What to work on -
[a] Please decide whether each statement agrees with the likelihood computations text, answering yes or no and quoting the words of the text that settle it. (i) The parameter mu of the exponential distribution equals the mean of that distribution. (ii) The empirical distribution function jumps by 1/n at every sorted data point. (iii) The histogram of flux suggests a shape close to a normal distribution.
[b] Reproduce the stretch of the likelihood computations text from "The histogram suggests" through "an exponential distribution.", substituting "frequency plot" for "histogram" at each occurrence.

Document segment -

------------------------------------------------------------

Likelihood computations and random numbers
It is often necessary to simulate random numbers in R. There are
many functions available to accomplish this and related tasks
such as evaluating the density, distribution function, and quantile function
of a distribution.
Maximum likelihood estimation in a simple case
Let's reconsider the flux measurements in the gamma ray burst dataset.
grb <- read.table
("http://astrostatistics.psu.edu/datasets/GRB_afterglow.dat",
header=T, skip=1)
flux <- grb[,2]
hist(flux)
The histogram suggests that the univariate distribution has roughly
the shape of an exponential distribution (we'll speak more about what this
means later). Let us replot these data in a particular (and particularly
common) manner besides the histogram
that is also suggestive of an exponential distribution.
As a first step, let us calculate something akin to the (x,y) coordinates
of the empirical distribution function -- the function that has a jump
of size 1/n at every one of the sorted data points.
n <- length(flux)
xx=sort(flux)
yy=(1:n)/n
We could now obtain the empirical cdf by connecting the (xx,yy) points using
a stairstep pattern. However, we'll look at these points slightly differently.
The exponential distribution has a distribution function given by
F(x) = 1-exp(-x/mu) for positive x,
where mu>0 is a scalar parameter equal to the mean of the
distribution. This implies among other things that log(1-F(x)) = -x/mu is
a linear function of x in which the slope is the negative
reciprocal of the mean. Let us then look for the characteristic linear
pattern if we plot log(1-F(x)) against x using the empirical distribution
function for F:
plot(xx, log(1-yy+1/n),
xlab="flux",
ylab="log(1-F(flux))")

------------------------------------------------------------

Available data -
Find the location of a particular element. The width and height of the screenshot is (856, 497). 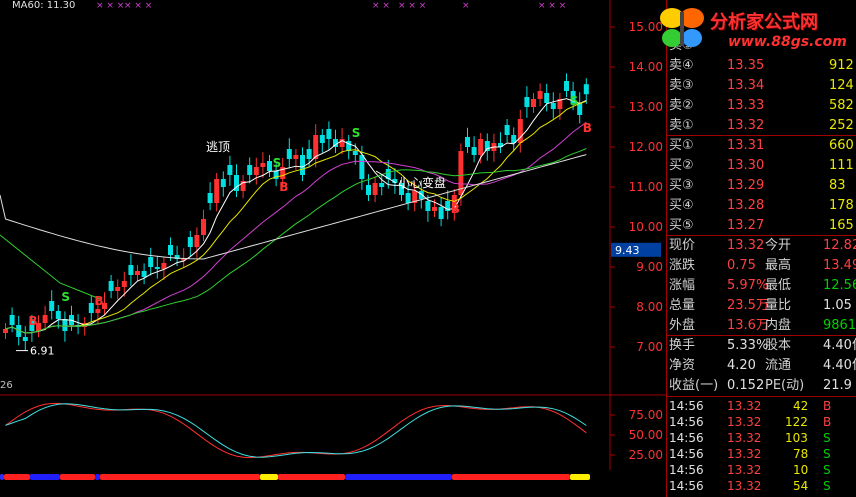

fundamental-row: 收益(一) 0.152 PE(动) 21.9 is located at coordinates (762, 386).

------------------------------------------------------------

Solutions in order -
[a]
(i) Yes: "where mu>0 is a scalar parameter equal to the mean of the distribution."
(ii) Yes: "the function that has a jump of size 1/n at every one of the sorted data points."
(iii) No: "The histogram suggests that the univariate distribution has roughly the shape of an exponential distribution"

[b]
The frequency plot suggests that the univariate distribution has roughly
the shape of an exponential distribution (we'll speak more about what this
means later). Let us replot these data in a particular (and particularly
common) manner besides the frequency plot
that is also suggestive of an exponential distribution.